__REQUIRED WORK__
A – In the corked bat article, which relief pitcher did the Indians send to retrieve Belle's bat?
B – In the corked bat article, write out everything from "- Managers: Mike" down to "Chicago White Sox.", substituting "the White Sox manager" for "Gene Lamont" throughout.
C – Do these statements agree with the corked bat article? (i) Belle's suspension was reduced to seven games on appeal. (ii) Attendance at the game exceeded 40,000. (iii) The umpires' custodian noticed the ceiling tile during the eighth inning. Answer yes or no for each, quoting the words of the article that decide it.

1994 Cleveland Indians corked bat incident
| Cleveland Indians | Chicago White Sox |
| 3 | 2 |
|  | 1 | 2 | 3 | 4 | 5 | 6 | 7 | 8 | 9 | R | H | E |
| Cleveland Indians | 1 | 0 | 1 | 0 | 1 | 0 | 0 | 0 | 0 | 3 | 9 | 0 |
| Chicago White Sox | 0 | 0 | 1 | 0 | 0 | 0 | 1 | 0 | 0 | 2 | 6 | 0 |
- Date: July 15, 1994
- Venue: Comiskey Park II
- City: Chicago, Illinois, U.S.
- Managers: Mike Hargrove (Cleveland Indians); Gene Lamont (Chicago White Sox);
- Umpires: HP: Dave Phillips; 1B: Joe Brinkman; 2B: Tim McClelland; 3B: Dale Scott;
- Attendance: 38,686
- Time of game: 2:43

= 1994 Cleveland Indians corked bat incident =

Baseball cheating scandal

The 1994 Cleveland Indians corked bat incident took place on July 15, 1994, at Comiskey Park in Chicago during a game between the Cleveland Indians and the Chicago White Sox.

In the first inning, White Sox manager Gene Lamont was tipped off that Indians batter Albert Belle was using a corked baseball bat. Under the rules of Major League Baseball, a manager may challenge one opponent's baseball bat per game. Lamont challenged Belle's bat with umpire Dave Phillips, who confiscated the bat and locked it in the umpires' dressing room.

==The heist==
The Indians, knowing the bat was indeed corked, dispatched relief pitcher Jason Grimsley to retrieve the bat. Grimsley took a bat belonging to Indians player Paul Sorrento and accessed the area above the false ceiling in the clubhouse and crawled across with a flashlight in his mouth until he reached the umpires' room. He switched Belle's bat with Sorrento's and returned to the clubhouse. During the sixth inning, the umpires' custodian noticed clumps of ceiling tile on the floor of the umpire's room, plus twisted metal brackets in the ceiling. After the game, Phillips noticed the bats were different when he saw that the replacement bat was not as shiny and also was stamped with Sorrento's signature. The Chicago police were called and the White Sox threatened charges against the burglar. An investigation that Saturday was carried out by a former FBI agent flown in by MLB. The equipment room was dusted for fingerprints and the path the burglar took was discovered.

==Recovery and judgment==
The Indians were ordered by the American League to produce Belle's original, unaltered bat. Initially, the AL had threatened to involve the FBI in regards to the burglary, but they dropped the issue in exchange for the bat. On July 18, the bat was sent to MLB in New York where it was x-rayed and then sawed in half in the presence of Belle and Indians GM John Hart. The bat was found to be corked and Belle was suspended by the AL for 10 games. On appeal, his suspension was dropped to seven games. The reduction made no difference in the end, as Major League Baseball soon suspended play due to the 1994–95 players strike.

__RECORD EXCERPTS__
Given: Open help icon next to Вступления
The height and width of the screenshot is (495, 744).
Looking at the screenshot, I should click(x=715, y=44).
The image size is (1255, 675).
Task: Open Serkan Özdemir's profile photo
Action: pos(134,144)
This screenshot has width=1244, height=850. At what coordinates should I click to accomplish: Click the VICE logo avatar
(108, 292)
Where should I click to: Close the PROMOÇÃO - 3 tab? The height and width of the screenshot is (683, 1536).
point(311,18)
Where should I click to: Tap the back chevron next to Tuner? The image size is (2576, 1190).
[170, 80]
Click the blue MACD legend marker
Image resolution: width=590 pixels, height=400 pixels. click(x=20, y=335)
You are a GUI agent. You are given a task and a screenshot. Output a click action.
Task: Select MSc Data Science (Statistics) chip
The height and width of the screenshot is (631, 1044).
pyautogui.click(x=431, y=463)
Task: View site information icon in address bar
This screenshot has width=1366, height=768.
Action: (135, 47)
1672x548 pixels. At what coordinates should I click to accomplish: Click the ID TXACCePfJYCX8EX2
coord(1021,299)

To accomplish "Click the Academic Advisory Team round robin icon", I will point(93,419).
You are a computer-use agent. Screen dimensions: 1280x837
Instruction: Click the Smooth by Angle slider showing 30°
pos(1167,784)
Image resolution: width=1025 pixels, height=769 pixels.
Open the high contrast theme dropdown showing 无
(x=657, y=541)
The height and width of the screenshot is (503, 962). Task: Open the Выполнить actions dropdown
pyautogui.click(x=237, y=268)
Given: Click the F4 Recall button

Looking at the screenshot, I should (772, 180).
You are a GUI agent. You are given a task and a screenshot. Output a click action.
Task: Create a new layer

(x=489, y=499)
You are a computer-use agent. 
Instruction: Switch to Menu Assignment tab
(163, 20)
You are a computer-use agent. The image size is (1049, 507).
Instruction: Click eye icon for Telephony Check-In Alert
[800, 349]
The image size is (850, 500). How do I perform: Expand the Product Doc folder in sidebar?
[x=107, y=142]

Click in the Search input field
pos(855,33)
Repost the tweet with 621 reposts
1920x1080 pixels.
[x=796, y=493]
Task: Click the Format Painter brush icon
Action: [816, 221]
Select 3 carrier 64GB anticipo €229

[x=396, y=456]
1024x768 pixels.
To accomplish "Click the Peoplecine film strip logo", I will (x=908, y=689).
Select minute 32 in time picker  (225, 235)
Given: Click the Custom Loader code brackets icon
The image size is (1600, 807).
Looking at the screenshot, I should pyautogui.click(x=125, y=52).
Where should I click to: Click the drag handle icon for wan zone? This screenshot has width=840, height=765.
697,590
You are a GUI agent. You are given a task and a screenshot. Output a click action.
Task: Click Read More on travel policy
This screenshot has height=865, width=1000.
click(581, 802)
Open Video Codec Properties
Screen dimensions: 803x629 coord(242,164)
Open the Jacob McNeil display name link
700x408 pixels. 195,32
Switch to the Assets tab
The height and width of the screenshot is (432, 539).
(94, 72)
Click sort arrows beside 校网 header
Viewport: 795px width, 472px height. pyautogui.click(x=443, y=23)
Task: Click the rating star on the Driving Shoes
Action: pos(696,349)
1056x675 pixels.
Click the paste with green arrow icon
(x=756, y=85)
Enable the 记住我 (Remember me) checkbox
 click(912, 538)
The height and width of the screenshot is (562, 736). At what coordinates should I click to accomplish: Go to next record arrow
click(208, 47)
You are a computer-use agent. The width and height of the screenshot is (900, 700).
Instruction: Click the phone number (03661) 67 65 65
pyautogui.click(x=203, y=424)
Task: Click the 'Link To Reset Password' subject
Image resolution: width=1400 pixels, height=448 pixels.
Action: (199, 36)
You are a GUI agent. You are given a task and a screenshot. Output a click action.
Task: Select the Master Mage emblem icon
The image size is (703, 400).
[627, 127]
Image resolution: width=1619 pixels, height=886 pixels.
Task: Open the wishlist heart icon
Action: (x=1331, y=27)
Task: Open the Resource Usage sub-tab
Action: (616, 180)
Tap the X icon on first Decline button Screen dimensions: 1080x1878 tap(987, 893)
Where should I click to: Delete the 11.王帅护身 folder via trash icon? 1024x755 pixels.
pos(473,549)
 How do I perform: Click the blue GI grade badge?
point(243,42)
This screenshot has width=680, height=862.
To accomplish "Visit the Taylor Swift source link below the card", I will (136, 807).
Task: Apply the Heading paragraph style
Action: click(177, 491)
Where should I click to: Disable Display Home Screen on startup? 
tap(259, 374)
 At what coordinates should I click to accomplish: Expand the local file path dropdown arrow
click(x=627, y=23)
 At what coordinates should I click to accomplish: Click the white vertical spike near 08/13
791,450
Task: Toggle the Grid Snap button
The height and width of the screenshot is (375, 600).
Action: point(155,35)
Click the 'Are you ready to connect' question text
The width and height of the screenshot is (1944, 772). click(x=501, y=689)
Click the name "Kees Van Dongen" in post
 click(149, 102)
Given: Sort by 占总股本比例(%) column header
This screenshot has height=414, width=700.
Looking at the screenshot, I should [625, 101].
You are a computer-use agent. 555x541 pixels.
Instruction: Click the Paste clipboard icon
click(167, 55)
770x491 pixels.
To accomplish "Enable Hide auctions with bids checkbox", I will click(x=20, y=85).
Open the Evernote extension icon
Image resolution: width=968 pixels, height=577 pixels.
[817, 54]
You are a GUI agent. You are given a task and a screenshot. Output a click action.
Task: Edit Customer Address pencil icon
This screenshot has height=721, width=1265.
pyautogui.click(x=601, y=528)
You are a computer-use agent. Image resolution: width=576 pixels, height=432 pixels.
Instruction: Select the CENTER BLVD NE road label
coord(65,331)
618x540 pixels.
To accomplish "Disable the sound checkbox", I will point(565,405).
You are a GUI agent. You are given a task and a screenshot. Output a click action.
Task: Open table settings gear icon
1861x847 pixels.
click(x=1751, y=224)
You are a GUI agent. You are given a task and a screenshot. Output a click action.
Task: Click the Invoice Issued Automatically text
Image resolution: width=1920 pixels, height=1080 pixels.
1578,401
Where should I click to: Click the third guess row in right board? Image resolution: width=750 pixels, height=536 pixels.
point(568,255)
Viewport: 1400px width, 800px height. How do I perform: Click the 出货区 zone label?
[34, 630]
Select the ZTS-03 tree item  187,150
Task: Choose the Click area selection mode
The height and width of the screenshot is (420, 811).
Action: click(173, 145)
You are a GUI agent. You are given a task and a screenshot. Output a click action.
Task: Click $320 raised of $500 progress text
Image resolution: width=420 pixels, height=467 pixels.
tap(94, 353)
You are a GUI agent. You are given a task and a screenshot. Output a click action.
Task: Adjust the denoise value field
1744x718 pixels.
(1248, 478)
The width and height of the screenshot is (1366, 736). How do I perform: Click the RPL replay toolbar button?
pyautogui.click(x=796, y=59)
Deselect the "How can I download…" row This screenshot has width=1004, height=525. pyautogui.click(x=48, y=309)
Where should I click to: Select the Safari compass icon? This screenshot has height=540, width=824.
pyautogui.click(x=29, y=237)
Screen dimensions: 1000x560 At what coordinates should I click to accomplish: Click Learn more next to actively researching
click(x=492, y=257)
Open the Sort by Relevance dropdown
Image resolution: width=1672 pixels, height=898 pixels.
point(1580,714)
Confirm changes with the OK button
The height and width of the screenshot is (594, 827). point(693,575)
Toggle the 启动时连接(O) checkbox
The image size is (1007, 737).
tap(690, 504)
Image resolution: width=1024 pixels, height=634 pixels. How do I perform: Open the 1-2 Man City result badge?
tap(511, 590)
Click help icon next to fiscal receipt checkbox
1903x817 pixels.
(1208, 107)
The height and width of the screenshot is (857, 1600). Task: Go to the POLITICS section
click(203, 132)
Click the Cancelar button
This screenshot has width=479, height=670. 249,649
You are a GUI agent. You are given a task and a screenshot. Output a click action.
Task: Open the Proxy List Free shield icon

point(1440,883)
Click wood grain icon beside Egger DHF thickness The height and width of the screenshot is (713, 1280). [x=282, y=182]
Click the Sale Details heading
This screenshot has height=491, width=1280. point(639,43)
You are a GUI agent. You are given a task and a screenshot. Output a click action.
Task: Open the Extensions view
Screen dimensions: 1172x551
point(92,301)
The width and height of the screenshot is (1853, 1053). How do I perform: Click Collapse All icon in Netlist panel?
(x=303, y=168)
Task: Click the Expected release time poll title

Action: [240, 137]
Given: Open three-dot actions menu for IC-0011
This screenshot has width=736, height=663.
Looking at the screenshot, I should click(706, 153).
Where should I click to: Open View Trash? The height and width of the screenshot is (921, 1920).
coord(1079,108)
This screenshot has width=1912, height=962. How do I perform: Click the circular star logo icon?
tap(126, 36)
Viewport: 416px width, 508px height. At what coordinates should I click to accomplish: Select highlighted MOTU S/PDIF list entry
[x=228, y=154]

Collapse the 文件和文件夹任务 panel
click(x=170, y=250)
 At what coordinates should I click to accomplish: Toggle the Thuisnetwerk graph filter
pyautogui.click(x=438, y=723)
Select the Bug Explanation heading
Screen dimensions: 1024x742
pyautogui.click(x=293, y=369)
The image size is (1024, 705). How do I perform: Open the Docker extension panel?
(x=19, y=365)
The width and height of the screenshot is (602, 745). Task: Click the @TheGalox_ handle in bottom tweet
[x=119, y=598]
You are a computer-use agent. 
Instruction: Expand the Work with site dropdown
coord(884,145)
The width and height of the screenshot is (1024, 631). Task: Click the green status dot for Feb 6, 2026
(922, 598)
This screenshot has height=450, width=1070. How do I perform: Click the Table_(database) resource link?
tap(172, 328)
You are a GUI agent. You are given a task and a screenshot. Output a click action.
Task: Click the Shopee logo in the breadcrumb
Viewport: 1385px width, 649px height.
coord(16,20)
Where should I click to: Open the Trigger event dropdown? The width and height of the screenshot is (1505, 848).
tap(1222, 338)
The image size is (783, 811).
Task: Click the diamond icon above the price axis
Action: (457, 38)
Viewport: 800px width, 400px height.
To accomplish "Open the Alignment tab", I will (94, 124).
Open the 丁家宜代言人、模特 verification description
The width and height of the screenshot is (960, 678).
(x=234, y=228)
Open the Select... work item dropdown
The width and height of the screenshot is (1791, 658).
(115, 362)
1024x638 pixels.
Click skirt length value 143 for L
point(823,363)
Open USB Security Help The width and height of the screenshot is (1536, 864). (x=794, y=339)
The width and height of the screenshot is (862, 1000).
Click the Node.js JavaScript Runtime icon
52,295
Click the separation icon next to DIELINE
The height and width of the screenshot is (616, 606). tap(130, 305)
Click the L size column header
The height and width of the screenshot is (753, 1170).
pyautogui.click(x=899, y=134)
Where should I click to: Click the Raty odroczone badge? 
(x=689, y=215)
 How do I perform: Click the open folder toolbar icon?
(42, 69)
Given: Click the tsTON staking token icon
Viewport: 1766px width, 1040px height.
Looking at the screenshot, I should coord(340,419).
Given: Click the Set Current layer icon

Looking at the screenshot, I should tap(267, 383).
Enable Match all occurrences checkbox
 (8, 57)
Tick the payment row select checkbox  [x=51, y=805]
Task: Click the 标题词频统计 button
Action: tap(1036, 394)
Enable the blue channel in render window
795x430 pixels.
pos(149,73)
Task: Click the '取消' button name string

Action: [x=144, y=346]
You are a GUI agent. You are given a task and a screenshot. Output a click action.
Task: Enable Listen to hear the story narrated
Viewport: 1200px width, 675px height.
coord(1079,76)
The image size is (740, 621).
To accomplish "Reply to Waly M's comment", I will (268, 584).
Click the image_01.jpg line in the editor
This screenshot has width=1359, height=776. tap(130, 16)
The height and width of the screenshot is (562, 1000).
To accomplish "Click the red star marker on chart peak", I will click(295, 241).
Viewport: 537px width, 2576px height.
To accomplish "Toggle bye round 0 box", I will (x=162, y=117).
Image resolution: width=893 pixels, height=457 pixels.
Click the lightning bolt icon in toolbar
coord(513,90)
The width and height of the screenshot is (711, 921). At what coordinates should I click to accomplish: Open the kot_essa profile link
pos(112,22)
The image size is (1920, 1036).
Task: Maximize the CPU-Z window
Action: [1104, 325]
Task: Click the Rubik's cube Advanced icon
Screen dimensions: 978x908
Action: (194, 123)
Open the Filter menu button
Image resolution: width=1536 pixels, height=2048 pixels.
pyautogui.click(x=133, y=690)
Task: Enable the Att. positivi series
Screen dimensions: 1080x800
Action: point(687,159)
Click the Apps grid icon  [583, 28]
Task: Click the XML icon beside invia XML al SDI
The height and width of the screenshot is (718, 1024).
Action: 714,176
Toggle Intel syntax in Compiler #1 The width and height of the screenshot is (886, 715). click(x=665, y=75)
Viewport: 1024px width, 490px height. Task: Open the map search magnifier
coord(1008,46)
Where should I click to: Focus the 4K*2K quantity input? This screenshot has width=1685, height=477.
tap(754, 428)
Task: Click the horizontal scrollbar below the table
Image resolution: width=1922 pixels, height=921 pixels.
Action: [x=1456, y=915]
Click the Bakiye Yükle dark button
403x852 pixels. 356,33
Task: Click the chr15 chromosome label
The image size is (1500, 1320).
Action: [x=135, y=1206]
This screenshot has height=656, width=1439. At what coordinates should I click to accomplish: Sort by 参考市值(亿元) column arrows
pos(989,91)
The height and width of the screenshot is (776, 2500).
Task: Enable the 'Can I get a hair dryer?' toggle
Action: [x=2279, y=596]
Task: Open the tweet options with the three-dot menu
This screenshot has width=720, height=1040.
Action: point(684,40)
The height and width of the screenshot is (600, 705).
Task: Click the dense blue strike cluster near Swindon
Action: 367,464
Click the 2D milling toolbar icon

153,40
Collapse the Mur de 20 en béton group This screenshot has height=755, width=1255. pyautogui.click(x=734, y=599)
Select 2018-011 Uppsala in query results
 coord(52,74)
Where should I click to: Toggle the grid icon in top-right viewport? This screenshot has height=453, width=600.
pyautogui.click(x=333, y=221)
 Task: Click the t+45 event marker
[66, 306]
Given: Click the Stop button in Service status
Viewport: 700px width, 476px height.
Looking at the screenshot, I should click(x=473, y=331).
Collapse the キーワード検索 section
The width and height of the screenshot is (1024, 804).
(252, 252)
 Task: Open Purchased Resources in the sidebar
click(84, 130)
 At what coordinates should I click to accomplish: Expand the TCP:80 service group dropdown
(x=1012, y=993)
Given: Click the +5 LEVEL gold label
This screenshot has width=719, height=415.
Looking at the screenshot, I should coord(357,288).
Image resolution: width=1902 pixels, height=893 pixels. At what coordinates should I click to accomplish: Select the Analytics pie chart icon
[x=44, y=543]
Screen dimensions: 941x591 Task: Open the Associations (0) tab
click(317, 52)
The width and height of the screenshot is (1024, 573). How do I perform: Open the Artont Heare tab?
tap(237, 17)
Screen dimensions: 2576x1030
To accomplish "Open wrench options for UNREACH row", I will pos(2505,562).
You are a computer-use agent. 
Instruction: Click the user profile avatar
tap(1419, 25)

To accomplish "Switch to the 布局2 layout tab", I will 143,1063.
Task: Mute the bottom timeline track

__RESPONSES FOR EACH TASK__
A – Jason Grimsley

B –
- Managers: Mike Hargrove (Cleveland Indians); the White Sox manager (Chicago White Sox);
- Umpires: HP: Dave Phillips; 1B: Joe Brinkman; 2B: Tim McClelland; 3B: Dale Scott;
- Attendance: 38,686
- Time of game: 2:43

= 1994 Cleveland Indians corked bat incident =

Baseball cheating scandal

The 1994 Cleveland Indians corked bat incident took place on July 15, 1994, at Comiskey Park in Chicago during a game between the Cleveland Indians and the Chicago White Sox.

C –
(i) Yes: "On appeal, his suspension was dropped to seven games."
(ii) No: "Attendance: 38,686"
(iii) No: "During the sixth inning, the umpires' custodian noticed clumps of ceiling tile on the floor of the umpire's room"